**Selected passage**
******

Probably feels that way. I get it. I’ve been there, I’ve been so busy I can’t think straight and I thought it was a good thing. You know how people say “it’s good to be busy”, “time is money”, “there’s no time to waste”, “stop wasting time” and on it goes. Our vernacular is peppered with such sub-conscious belief forming statements, and we all too often take them on without even really realising.
I used to wear it as a badge of honour actually, walking around waiting for someone to adorn me with a Superwoman Cape. Purely so everyone could know, and acknowledge, just how busy I was. Because I was self-crowned the Queen of Busy and the Queen of Multitasking (after all being just one Queen wouldn’t be busy enough now would it?) and was even pretty chuffed to be.
Until one day when I realised busy wasn’t actually all it was a cracked up to be. In honesty it wasn’t actually one day, I didn’t just wake up in an epiphanous moment and say “enough with the busy already,” no it was over a period of time. My body just started putting up a fight and if I was to be honest with myself my mind hadn’t been all that happy for a while either. When I refused to listen though it was my body that starting making a statement I couldn’t ignore.
I kept getting colds, sinus infections, bloating and feeling sick after I ate. I was just too tired to think straight, hello brain fog. Yet I kept pushing. Until I realised my push was futile. What was I actually trying to prove anyway? And to whom? Even if someone gave me my Superwoman Cape or I won some award for the busiest of them all, then what? What would it mean and how I could enjoy it if I was too busy to even notice? Or worse I was curled up in a corner in a burnt out mess!
I certainly didn’t want my kids to see this kind of role model, and there comes a point in motherhood when you really just get that you can’t make your kids be interested in the healthy lifestyle you would want to them to have, without showing them the way. How was it helping anyone to have me racing around like a chicken with its head cut off, unable to wind down or relax?

******

**Data shown**
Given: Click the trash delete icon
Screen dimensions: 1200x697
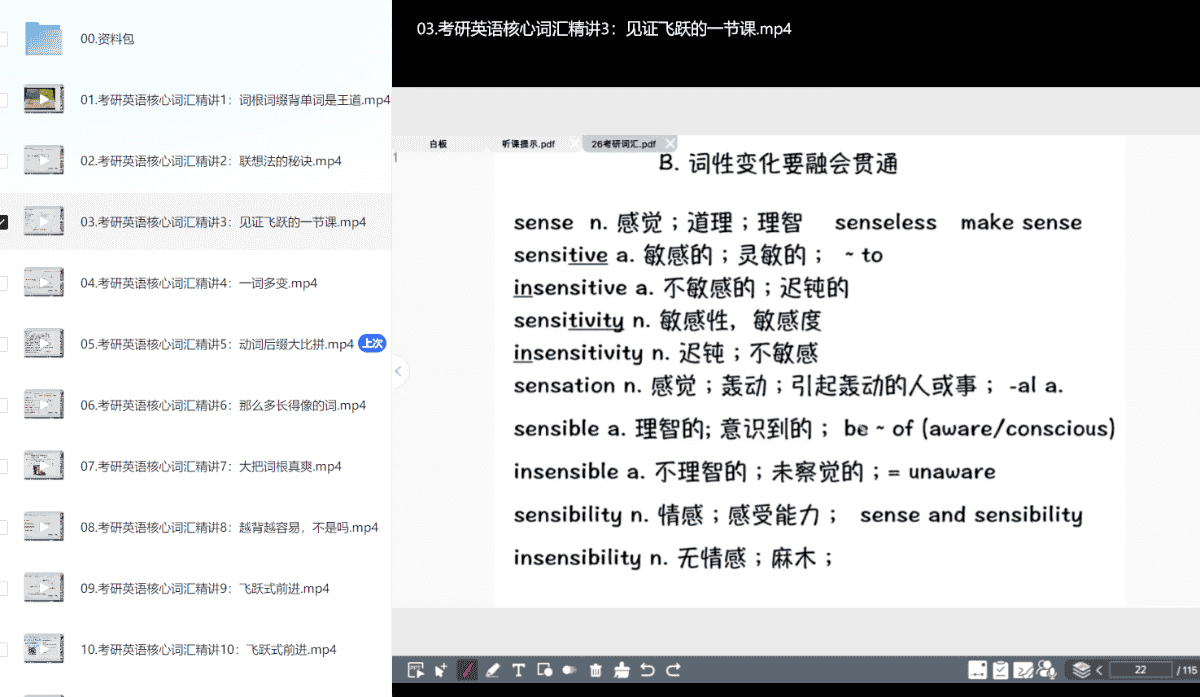Looking at the screenshot, I should pyautogui.click(x=596, y=670).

******

**Task 1**
Reproduce verbatim the stretch of the passage on being busy from "Probably feels that" through "chuffed to be.".
**Task 2**
Answer these questions from the passage on being busy:
(a) Which two titles did the writer self-crown?
(b) What physical complaints does the writer list as recurring?
(c) What comparison describes the writer racing around?
**Task 3**
Extend the passage on being busy, picking up after its last sentence.
The listing is separate material, unrelated to the passage on being busy.

**Answer area 1**
Probably feels that way. I get it. I’ve been there, I’ve been so busy I can’t think straight and I thought it was a good thing. You know how people say “it’s good to be busy”, “time is money”, “there’s no time to waste”, “stop wasting time” and on it goes. Our vernacular is peppered with such sub-conscious belief forming statements, and we all too often take them on without even really realising.
I used to wear it as a badge of honour actually, walking around waiting for someone to adorn me with a Superwoman Cape. Purely so everyone could know, and acknowledge, just how busy I was. Because I was self-crowned the Queen of Busy and the Queen of Multitasking (after all being just one Queen wouldn’t be busy enough now would it?) and was even pretty chuffed to be.

**Answer area 2**
(a) The Queen of Busy and the Queen of Multitasking.
(b) Colds, sinus infections, bloating and feeling sick after eating.
(c) Like a chicken with its head cut off.

**Answer area 3**
Now I had skimmed articles like this one, seen all the headings for how meditation helped and this and that, but I was too busy to really take it in. That is until I made a real effort to. That is until I got really clear on what mattered most to me and designed a lifestyle to accommodate that.
I started actually reading all the books and articles I had accumulated on mindfulness and the like. Sadly, I had to give up the notion that just having the books and seeing the article headings would magically mean that by osmosis I would benefit. More importantly though I actually started taking action, because let’s face it you can read all you want but if you don’t actually do anything with the new information it won’t change anything.
I set up a chill out zone in my house, got myself a comfortable chair, (I am a Queen after all so comfort is important) and started small. With just 5-10 minutes of chilling out. Just doing ‘nothing’ and bringing awareness to my thoughts a.k.a a form of meditation, or reading a book, writing a poem or doodling something arty. Just being. Reminding myself that I in fact a human being not just a human doing.
Then who knew, slowing down, taking time out from being busy actually made me calmer, more grounded, more focused and more productive. Oh and just a generally happier person to be around. So in case you’ve been waiting for permission to take some time out and just be, here it is. Just do it. Your mind, body, spirit, loved ones and family will thank you!